What is Microsoft Stream?

Is it intuitive enough for you and your staff to be able to use daily?

Clients and lots of my staff have asked me the same question…what the heck is Microsoft Stream?  My surface-level answer was Microsoft’s line – “Microsoft Stream is a corporate video-sharing service” like an internal company YouTube.  Well, the time has come for me to do some more testing with this application.  Turns out it is a nice addition to the Microsoft 365 world.  I have always known you can record Microsoft Teams meetings and calls into Microsoft Stream.  Stream’s transcription of these videos makes them easy to search for that little bit of information you need out of that one-hour long video.  Let’s start with some of those features below:

What does Transcription look like?

If you didn’t already know, the Teams meeting function has a button inside the application that allows you to record the meeting.  What’s fantastic about this, is once your call is recorded to Microsoft Stream and you specify the language.  It will run the transcription feature.  This is a fully transcribed call that can be searched.  When searching the transcription, you can then skip ahead to that section and watch the video.  TIt’s a fantastic feature for reviewing meetings for that time you mentioned that date you said you would have it done by…here are a few snapshots of the video transcription and how it shows results.

Below you can see the image for a searchable transcript:

Once you search you will see a list of results in your transcript.  Inside of there, you can skip to the video section to effectively access the part of the meeting you need at that moment. As you can see the word Microsoft was referenced several times in my search and I can jump ahead to those sections of the video.

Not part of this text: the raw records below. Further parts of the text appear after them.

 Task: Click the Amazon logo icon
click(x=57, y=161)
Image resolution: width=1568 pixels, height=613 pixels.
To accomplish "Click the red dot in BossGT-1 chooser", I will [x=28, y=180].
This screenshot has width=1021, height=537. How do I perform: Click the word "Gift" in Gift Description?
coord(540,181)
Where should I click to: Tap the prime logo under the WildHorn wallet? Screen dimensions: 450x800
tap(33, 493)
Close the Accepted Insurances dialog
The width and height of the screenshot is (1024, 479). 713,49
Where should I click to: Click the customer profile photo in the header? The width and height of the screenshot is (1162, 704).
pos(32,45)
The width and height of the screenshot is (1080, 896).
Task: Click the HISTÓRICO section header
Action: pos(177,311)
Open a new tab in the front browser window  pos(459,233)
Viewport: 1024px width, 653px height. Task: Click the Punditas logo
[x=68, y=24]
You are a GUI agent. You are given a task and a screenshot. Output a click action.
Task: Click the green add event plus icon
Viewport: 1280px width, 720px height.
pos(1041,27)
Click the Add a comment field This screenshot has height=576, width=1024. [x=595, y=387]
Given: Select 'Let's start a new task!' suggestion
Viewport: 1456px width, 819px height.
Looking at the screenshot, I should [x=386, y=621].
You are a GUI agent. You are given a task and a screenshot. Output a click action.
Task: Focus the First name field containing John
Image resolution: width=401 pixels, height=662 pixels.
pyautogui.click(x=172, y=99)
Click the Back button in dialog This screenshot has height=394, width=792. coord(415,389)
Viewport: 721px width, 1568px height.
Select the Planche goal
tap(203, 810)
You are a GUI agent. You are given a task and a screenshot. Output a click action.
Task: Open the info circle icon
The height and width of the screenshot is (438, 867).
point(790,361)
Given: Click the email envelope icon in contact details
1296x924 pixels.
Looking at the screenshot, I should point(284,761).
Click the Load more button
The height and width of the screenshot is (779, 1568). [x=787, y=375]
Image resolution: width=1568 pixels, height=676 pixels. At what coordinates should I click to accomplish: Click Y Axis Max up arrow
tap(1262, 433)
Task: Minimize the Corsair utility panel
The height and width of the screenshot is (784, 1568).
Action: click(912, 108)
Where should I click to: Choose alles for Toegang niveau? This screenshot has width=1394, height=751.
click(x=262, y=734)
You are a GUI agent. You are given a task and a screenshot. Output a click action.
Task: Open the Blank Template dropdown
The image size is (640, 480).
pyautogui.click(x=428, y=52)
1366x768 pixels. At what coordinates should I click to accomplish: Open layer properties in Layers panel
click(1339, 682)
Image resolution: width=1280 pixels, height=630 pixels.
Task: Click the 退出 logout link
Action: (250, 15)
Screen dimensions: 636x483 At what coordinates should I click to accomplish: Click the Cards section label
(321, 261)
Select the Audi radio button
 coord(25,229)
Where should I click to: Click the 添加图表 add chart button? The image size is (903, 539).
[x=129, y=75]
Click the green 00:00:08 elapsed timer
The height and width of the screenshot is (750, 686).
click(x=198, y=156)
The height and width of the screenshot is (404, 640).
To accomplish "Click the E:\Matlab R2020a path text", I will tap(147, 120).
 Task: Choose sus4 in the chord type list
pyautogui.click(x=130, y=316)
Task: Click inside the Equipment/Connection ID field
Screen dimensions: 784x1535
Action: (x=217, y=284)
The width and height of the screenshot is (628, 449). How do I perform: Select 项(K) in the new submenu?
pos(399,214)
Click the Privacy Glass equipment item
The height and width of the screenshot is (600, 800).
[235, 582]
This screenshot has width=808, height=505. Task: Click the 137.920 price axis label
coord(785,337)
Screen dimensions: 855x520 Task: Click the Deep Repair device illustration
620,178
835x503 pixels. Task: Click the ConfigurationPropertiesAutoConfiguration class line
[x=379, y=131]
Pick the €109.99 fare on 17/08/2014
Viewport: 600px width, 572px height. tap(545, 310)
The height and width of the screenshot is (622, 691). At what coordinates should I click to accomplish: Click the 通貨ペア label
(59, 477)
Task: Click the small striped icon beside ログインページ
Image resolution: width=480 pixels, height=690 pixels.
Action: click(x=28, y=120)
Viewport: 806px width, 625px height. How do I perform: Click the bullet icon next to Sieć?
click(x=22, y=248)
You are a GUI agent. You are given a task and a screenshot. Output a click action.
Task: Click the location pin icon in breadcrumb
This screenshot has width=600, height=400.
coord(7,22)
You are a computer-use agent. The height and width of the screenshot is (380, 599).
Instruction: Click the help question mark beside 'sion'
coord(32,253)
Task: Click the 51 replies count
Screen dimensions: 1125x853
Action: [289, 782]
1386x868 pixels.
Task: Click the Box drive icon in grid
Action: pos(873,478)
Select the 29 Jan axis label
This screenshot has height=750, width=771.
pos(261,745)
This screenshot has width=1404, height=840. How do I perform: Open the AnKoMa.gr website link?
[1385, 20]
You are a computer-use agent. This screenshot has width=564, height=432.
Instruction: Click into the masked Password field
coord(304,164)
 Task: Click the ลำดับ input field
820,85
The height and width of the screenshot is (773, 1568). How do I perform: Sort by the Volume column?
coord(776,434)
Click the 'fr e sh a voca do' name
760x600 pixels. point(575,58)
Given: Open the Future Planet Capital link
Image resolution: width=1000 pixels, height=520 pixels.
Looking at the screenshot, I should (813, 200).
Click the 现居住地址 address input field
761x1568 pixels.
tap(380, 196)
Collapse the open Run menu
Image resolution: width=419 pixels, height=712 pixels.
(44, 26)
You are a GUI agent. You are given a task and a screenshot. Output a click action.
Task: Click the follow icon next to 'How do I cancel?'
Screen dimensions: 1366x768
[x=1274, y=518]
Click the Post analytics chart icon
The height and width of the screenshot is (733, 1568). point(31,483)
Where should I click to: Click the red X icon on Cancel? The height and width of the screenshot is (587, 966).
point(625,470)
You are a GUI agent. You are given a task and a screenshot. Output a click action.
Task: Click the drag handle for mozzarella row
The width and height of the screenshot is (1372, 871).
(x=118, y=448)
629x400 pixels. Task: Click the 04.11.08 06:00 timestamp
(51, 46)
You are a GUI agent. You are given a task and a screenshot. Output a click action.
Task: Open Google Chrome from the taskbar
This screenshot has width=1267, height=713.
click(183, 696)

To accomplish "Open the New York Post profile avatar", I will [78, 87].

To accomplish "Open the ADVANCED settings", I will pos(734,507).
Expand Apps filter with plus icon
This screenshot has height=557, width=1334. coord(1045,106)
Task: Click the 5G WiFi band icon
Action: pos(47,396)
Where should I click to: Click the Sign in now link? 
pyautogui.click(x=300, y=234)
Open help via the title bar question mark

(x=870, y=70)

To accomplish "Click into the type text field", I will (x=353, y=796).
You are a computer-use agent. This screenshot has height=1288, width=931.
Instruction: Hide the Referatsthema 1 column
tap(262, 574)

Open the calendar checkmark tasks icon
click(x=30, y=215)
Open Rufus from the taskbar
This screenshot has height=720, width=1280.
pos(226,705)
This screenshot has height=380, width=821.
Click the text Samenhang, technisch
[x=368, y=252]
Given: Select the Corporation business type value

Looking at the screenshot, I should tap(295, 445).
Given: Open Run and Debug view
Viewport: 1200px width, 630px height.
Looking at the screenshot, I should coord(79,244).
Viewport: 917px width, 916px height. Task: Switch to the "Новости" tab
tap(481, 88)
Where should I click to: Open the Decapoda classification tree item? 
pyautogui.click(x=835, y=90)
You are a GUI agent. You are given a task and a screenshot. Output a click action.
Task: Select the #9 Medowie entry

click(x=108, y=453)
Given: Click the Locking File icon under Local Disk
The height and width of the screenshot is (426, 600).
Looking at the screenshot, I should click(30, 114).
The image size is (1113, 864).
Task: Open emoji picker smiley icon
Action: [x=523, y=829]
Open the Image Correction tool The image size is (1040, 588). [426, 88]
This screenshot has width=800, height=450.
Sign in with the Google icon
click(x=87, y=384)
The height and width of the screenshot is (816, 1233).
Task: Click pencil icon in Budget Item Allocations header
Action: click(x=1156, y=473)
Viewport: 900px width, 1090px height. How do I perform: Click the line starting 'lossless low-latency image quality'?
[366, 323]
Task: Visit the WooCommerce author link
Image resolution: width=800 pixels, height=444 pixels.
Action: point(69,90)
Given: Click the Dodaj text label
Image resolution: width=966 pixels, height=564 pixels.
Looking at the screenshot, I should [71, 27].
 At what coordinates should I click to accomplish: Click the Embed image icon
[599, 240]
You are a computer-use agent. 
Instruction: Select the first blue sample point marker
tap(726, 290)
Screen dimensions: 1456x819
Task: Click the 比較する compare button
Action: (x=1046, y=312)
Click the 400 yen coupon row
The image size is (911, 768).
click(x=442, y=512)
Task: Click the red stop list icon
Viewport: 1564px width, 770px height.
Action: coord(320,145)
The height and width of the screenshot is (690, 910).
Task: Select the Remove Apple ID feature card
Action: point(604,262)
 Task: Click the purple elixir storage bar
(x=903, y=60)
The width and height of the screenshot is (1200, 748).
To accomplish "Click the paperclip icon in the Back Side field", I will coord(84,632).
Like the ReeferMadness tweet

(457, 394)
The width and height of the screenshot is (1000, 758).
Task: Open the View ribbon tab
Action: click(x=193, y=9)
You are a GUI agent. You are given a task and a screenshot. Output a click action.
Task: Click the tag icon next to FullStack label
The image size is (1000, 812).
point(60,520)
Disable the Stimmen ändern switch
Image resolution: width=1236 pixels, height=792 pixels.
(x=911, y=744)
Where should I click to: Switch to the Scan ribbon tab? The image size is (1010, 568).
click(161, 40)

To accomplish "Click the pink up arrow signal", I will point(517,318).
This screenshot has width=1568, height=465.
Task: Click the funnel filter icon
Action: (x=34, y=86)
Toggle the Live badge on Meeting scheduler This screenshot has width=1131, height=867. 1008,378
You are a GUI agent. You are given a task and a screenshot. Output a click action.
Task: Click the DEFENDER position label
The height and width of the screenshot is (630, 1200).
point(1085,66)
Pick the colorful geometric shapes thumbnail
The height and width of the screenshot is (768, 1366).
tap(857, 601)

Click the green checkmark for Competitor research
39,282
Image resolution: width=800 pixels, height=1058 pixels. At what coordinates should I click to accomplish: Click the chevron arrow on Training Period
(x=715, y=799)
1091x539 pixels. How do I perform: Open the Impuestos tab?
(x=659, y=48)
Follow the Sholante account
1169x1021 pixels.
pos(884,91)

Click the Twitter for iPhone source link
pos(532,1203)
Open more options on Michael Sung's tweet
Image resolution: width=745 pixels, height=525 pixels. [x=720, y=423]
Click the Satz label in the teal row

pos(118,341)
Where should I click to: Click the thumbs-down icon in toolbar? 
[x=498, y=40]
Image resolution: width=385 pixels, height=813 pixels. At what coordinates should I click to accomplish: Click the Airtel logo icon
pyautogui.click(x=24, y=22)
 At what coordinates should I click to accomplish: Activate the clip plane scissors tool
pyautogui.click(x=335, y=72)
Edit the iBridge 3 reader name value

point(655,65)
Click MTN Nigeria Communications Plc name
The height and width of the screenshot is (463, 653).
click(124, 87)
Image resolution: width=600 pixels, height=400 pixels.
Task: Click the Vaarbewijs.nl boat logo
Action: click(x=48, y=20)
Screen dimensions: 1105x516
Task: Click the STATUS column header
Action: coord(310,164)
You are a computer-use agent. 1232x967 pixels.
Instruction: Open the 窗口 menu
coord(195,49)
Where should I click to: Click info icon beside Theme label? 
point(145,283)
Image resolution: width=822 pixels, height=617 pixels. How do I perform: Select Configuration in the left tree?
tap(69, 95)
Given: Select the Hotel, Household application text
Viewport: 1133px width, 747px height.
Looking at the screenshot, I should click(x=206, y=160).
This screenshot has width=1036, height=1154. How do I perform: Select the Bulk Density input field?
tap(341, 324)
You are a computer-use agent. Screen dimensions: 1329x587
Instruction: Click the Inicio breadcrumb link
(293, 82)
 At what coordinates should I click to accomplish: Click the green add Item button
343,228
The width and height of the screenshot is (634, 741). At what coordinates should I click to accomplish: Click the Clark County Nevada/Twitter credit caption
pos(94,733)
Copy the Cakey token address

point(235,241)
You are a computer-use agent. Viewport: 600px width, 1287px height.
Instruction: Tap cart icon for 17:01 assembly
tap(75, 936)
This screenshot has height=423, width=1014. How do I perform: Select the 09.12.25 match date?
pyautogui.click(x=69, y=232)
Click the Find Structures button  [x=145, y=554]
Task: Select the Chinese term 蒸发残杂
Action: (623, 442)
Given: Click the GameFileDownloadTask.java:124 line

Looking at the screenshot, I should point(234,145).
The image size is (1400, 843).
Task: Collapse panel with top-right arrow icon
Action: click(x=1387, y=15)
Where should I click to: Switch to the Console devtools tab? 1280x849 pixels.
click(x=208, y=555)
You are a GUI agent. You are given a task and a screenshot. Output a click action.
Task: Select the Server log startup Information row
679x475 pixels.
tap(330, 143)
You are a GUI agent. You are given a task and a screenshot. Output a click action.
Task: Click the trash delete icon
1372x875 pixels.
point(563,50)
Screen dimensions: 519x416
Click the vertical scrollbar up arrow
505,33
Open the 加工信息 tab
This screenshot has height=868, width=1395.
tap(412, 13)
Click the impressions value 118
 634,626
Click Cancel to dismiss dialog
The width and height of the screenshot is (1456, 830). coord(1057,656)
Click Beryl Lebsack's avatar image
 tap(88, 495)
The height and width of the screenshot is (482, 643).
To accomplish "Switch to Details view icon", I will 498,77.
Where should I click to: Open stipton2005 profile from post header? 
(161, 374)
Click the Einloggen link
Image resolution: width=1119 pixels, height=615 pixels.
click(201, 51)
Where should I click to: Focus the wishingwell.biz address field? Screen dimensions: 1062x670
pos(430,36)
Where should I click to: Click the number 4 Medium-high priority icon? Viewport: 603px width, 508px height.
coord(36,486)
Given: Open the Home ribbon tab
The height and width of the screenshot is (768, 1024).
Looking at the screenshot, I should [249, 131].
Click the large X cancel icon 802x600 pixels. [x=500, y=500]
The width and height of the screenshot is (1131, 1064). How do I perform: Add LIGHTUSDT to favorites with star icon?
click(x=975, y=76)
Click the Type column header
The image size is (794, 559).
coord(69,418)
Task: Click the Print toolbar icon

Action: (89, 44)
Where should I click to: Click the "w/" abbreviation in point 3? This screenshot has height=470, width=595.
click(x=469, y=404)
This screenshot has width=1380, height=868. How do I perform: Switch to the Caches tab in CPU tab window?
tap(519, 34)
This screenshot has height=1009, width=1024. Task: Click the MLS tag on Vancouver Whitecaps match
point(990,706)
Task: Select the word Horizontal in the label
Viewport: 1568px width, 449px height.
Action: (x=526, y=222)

You can add forms to solicit viewer feedback

Here you can see the addition of a form in the video at 2 seconds in.  Basically, a way to solicit input and feedback from users while watching a video.  So outside of just recording a meeting, you can upload a company video and solicit feedback from your team. You can specify the video at any point in the video.

The Good/Not as good

The Good:

  • Call Recording writes directly into Stream
  • You can build Channels for specific communication or integrate the Stream directly into an existing channel in Teams.
  • Searching a transcript of a video in my Microsoft Team is a useful feature when trying to parse a long video for a useful piece of information.
  • You can upload an existing video and the system will parse for transcription.  So, if you didn’t record the meeting via teams but have it in a different form you can upload it and the system will add the transcription.

The Not as Good:

  • Can’t share these videos publicly
  • The transcription still isn’t perfect

Microsoft Stream fits quite nicely nestled into the other Microsoft 365 apps. It integrates nicely if you are already using Microsoft Teams in your Organization.  The ability to record meetings, transcribe them and search them later takes the guessing game out of remembering important facts from meetings.  The ability to integrate forms into internal training videos to solicit input from watchers and keep them engaged is another nice feature.